In the field of animal health, ILRI and one of its two predecessors, the International Laboratory for Research on Animal Diseases (ILRAD), concentrated its research on two priority diseases—trypanosomosis and East Coast fever—aiming to produce effective vaccines. Although these goals were not fully achieved, ILRAD then ILRI contributed in improving fundamental knowledge and technologies on these topics and trained many young African scientists in different aspects of those two diseases. Much progress was made in the knowledge of bovine immunology and in establishing trypanosome in-vitro cultures.
Later on, these specific scientific themes were overtaken by attention to socioeconomics, in such a manner that research on trypanosomosis and East Coast fever has been reduced to an absolute minimum.
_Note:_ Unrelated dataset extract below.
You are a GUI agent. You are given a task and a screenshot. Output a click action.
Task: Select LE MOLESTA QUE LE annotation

But it is noticeable that ILRI has, in the last 10 years, successfully researched parasite resistance to trypanocidal drugs used to control trypanosomosis in the cotton belt of West Africa, generating very interesting tools to minimize the development of drug resistance.
After the eradication of rinderpest, parasitic diseases like trypanosomosis remain a priority. Another high-priority disease is contagious bovine pleuropneumonia, mainly for the development of an effective vaccine, in which ILRI and its Biosciences eastern and central Africa initiative are expected to play a major role.
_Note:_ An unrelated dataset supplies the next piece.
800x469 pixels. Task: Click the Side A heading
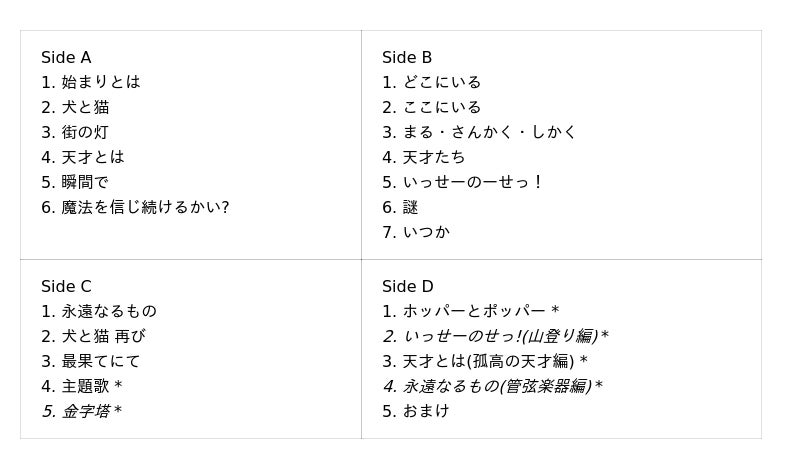pyautogui.click(x=66, y=58)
In the near future, ILRI will have to find the right balance between the hard and social sciences, as the number of hard scientists there becomes rarer. And ILRI should find a mechanism by which it could capture research priorities of Africa via regional research organizations such as the West and Central African Council for Agricultural Research for Development. It is also important to re-deploy more scientists in West Africa and to stop relying on scientists coming for a few days’ missions (a phenonmenon now being called ‘scientific tourism’). ILRI should also attempt to better integrate its programs into country or regional programs such as the Centre international de recherche-développement sur l’elevage en zone subhumide, the International Trypanotolerance Centre, the Pan African Veterinary Vaccine Center, the Pan African Tsetse and Trypanosomiasis Campaign and the Africa Union-Interafrican Bureau for Animal Resources.
Contributed by Oumar Diall, former coordinator of an ILRI research project to reduce trypanosomosis and trypanosome drug resistance in West Africa and currently Animal Health Officer at FAO, Ghana.
On 9 and 10 November 2011, the ILRI Board of Trustees hosted a 2-day ‘liveSTOCK Exchange’ to discuss and reflect on livestock research for development. The event synthesized sector and ILRI learning and helped frame future livestock research for development directions.